On Sun, Feb 12, 2017 at 10:35:04AM +0000, Dean Rasheed wrote:
> On 11 February 2017 at 01:17, Tomas Vondra <tomas.vondra@2ndquadrant.com> wrote:
> > Thanks for the feedback, I'll fix this. I've allowed myself to be a bit
> > sloppy because the number of attributes in the statistics is currently
> > limited to 8, so the overflows are currently not an issue. But it doesn't
> > hurt to make it future-proof, in case we change that mostly artificial limit
> > sometime in the future.
> >
>
> Ah right, so it can't overflow at present, but it's neater to have an
> overflow-proof algorithm.
>
> Thinking about the exactness of the division steps is quite
> interesting. Actually, the order of the multiplying factors doesn't
> matter as long as the divisors are in increasing order.

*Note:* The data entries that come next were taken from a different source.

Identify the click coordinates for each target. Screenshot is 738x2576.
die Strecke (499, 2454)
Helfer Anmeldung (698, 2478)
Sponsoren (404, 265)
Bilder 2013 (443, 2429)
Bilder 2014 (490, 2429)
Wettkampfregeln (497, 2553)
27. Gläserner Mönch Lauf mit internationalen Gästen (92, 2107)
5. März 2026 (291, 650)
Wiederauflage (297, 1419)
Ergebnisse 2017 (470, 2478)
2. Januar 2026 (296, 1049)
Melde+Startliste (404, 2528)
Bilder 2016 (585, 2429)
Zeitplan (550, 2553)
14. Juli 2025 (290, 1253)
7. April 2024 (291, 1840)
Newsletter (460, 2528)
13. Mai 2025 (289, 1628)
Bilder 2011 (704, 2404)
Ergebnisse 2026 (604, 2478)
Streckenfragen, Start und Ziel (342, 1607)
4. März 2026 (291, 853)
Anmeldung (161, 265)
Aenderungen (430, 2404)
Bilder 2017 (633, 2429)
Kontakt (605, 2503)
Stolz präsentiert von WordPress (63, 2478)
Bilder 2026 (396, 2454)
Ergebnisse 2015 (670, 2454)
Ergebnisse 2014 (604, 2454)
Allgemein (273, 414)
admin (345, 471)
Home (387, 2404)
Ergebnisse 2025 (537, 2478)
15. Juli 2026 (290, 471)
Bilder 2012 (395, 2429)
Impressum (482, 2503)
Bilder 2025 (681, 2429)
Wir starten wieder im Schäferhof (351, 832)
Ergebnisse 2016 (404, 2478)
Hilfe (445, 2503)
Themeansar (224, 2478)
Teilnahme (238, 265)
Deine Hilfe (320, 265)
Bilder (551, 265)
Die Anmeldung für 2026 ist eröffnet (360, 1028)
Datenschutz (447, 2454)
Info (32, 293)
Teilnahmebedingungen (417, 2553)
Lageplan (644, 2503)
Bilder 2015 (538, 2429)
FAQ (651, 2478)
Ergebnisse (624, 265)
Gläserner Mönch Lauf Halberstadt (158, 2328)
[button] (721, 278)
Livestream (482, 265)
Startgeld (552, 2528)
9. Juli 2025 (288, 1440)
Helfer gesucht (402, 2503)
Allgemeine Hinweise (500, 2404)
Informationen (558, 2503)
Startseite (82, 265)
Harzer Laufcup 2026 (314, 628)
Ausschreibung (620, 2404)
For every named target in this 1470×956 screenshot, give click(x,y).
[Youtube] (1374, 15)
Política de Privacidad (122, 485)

So in both my
> proposal:
>
> result = 1
> for (i = 1; i <= k; i++)
> result = (result * (n-k+i)) / i;
>
> and David's proposal, which is equivalent but has the multiplying
> factors in the opposite order, equivalent to:
>
> result = 1
> for (i = 1; i <= k; i++)
> result = (result * (n-i+1)) / i;
>
> the divisions are exact at each step. The first time through the loop
> it divides by 1 which is trivially exact. The second time it divides
> by 2, having multiplied by 2 consecutive factors, one of which is
> therefore guaranteed to be divisible by 2. The third time it divides
> by 3, having multiplied by 3 consecutive factors, one of which is
> therefore guaranteed to be divisible by 3, and so on.
Right. You know you can use integer division, which make sense as
permutations of discrete sets are always integers.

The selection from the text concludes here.